Nell’ambito della professionalità culinaria, notiamo che si sta affievolendo la duttilità gastronomica, e da qualche anno alcuni trend
nell’evoluzione di un menu sorprendono non poco la clientela che gradisce la classicità della scelta. Si sta progressivamente imponendo la proposta
del menu degustazione, velatamente imposta al commensale perché il suo costo equivale quasi a quello di una portata. L’aspetto sorprendente di
questa tendenza è che i ristoranti più interessati sono quelli stellati, e alcuni addirittura non intendono nemmeno sostituire un piatto, qualora un
ingrediente non fosse gradito al cliente. La moda, chiamiamola così, si è affermata all’estero: in Francia numerosi locali ne fanno quasi un vanto,
e questo impedisce di lasciarsi sorprendere dal “piatto del giorno” o dalla più raffinata proposta “oggi dal mercato”. In alcuni ristoranti questa
novità quasi costringe il commensale ad affidarsi a una remunerativa (per il gestore) proposta d’abbinamento con il vino, peraltro con impossibilità
di variazione, mentre nella carta dei vini si scoprono ricarichi salati e, sciaguratamente, una desolante convenzionalità di offerta. In una
situazione del genere siamo anche un po’ perplessi sul ruolo del sommelier, specialmente se viene limitato nella sua indagine selettiva, e
sull’operatività, perché le direttive aziendali di gros-profit suggeriscono l’utilizzo di canali di acquisto pensati al tavolo dell’ufficio
marketing o da un distratto FB, per essere tradotti in grafici modello Nasdaq, pensando più a un arido indice di crescita.
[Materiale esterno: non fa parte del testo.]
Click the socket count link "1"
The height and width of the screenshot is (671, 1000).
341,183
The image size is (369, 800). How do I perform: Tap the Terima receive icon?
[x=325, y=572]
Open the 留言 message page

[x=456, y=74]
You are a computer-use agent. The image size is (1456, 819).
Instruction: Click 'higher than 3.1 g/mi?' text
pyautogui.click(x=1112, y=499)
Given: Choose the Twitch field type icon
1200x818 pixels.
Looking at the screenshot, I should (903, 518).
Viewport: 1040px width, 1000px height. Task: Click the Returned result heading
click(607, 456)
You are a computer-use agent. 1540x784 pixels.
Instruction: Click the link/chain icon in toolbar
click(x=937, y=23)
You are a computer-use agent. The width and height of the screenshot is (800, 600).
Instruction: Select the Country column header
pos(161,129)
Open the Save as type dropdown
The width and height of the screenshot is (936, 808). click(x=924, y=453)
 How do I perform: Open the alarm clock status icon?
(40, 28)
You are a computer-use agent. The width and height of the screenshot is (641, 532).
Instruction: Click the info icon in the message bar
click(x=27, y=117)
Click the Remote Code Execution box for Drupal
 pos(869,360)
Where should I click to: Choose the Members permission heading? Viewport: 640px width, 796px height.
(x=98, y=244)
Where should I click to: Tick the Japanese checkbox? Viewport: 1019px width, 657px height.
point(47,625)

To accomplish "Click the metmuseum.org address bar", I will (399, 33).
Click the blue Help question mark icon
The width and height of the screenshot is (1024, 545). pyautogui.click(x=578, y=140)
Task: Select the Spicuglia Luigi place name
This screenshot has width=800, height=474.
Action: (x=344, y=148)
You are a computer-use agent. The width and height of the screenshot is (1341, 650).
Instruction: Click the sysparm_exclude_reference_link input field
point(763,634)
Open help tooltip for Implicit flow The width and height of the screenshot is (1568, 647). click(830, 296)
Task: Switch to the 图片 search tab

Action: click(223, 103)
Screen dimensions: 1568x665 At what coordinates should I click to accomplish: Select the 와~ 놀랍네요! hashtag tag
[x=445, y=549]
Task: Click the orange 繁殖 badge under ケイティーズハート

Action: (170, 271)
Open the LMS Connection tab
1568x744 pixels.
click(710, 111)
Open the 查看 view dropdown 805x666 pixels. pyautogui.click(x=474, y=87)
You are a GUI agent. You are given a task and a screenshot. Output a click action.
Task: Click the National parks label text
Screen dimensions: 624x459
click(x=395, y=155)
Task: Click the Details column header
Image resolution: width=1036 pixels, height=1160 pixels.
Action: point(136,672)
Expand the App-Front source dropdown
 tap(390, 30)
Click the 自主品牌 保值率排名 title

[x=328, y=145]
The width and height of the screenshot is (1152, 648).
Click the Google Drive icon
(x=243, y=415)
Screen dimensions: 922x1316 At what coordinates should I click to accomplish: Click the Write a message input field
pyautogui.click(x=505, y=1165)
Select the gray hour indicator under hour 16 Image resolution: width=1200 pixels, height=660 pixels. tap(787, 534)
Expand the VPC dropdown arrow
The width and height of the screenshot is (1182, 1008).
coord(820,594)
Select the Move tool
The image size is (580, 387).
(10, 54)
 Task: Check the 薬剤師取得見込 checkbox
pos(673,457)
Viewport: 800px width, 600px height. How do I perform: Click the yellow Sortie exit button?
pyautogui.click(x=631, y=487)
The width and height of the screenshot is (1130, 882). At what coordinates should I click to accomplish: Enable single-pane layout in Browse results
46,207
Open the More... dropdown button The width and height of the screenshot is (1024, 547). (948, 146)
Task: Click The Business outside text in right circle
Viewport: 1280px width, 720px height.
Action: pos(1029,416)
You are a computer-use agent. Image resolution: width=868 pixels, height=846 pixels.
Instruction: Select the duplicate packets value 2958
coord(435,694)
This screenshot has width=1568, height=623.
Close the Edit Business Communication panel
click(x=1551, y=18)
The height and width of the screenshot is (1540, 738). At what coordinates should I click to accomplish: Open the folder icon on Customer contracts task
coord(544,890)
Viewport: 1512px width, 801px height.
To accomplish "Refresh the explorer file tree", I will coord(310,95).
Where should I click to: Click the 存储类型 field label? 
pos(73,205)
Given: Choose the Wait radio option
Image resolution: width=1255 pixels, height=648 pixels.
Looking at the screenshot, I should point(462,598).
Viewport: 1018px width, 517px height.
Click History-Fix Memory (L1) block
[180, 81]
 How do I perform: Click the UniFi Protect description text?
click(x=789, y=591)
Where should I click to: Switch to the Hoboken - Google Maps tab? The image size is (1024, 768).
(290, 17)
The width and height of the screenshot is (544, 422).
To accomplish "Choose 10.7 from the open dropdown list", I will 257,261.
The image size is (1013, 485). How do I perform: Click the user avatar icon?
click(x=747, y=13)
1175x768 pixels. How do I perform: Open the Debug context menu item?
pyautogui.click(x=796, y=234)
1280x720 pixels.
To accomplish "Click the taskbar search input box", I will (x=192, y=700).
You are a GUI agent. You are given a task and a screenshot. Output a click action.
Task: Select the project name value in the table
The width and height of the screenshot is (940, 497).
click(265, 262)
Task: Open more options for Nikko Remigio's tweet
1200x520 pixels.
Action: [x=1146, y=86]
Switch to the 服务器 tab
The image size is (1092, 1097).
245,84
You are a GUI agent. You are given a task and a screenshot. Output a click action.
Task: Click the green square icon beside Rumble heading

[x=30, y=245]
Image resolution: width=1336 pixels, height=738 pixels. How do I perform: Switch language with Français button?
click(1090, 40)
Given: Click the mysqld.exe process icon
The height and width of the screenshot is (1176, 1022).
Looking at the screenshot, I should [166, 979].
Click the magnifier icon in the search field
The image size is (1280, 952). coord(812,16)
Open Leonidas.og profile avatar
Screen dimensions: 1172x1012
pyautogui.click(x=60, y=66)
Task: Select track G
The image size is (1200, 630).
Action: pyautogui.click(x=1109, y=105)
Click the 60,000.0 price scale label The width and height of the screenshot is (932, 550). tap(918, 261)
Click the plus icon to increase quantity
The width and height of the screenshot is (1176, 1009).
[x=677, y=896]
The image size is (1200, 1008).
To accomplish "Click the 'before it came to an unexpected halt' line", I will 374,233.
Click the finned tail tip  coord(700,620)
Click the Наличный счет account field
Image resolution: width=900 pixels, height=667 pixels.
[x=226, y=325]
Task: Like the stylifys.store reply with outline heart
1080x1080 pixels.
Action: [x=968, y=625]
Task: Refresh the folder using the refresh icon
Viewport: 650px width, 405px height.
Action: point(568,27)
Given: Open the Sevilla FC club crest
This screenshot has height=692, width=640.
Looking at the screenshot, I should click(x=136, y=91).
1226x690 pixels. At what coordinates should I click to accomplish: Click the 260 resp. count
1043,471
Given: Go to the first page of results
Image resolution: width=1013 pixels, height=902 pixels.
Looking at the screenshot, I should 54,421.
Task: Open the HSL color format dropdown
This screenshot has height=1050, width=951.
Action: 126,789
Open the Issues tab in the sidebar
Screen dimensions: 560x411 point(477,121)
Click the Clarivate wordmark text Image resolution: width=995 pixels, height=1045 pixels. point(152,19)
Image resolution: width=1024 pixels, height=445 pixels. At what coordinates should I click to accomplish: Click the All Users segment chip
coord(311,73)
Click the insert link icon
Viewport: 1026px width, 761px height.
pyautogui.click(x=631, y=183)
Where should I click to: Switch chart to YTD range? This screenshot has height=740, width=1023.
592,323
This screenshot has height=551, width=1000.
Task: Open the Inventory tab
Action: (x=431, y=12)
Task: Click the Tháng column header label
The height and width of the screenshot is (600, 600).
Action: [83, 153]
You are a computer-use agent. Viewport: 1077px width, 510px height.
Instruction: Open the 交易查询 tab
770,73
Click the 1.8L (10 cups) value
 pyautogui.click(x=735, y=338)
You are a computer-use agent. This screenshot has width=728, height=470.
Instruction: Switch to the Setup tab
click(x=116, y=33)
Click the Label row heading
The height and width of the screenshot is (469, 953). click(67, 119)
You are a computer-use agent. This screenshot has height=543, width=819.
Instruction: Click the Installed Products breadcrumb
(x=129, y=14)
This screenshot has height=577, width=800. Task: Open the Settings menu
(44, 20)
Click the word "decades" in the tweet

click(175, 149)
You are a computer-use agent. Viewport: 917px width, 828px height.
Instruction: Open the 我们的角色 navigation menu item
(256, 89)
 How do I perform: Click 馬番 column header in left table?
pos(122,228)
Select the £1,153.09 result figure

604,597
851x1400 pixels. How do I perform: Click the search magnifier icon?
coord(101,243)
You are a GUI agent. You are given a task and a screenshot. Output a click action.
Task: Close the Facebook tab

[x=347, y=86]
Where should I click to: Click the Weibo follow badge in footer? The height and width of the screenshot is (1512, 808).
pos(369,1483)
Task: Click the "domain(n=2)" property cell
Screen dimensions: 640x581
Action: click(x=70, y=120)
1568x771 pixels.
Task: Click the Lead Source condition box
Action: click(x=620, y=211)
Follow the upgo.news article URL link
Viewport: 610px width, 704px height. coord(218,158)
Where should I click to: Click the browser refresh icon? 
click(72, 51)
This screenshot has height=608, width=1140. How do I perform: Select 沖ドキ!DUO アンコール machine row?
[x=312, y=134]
Auspichiamo che questo indirizzo non sia la conseguenza, ma uno strascico della crisi che stiamo ancora attraversando, perché rischierebbe, nel
tempo, di far perdere una parte di quell’appeal culinario che si era affermato nelle persone dotate di curiosità, desiderose di appagare la propria
indole di sperimentatori. Se questa tendenza dovesse ampliarsi, si rischia di imboccare una via di non ritorno, che potrebbe influenzare
negativamente anche i percorsi di crescita della sperimentazione condivisa con il commensale fidelizzato. C’è chi già si lamenta perché l’offerta
nei menu si sta assottigliando, spesso limitata a tre opzioni per portata, e la variabilità temporale è sempre meno frequente. Molte carte dei vini
si stanno sfoltendo, a discapito dell’acquisita duttilità dei sommelier, che si trovano a dover applicare molti asterischi, davvero indesiderati per
il cliente. Gli echi di quel boom gastronomico che fece nascere in Italia le guide alternative alla Michelin e, perché no, anche quelle dei vini,
sono un lontano ricordo. In quegli anni le recensioni erano intrise di pathos, c’era un’emozionante eccitazione nel racconto; oggi si sono
inaridite, si sono “tripadvisorizzate” e incattivite oltre ogni ragionevole limite. È necessario recuperare il legame culturale, quello pensato in
cucina e fra i tavoli del ristorante. Serve una nuova filosofia di sala, che sia appagante in tutto, perché quelle figure lavorative sono
strategiche; devono essere formate non solo per adeguarsi alle strategie, ma per costruirle, ricordando che ogni giorno, a contatto con il pubblico,
servono duttilità e variabilità. Noi ci stiamo già pensando.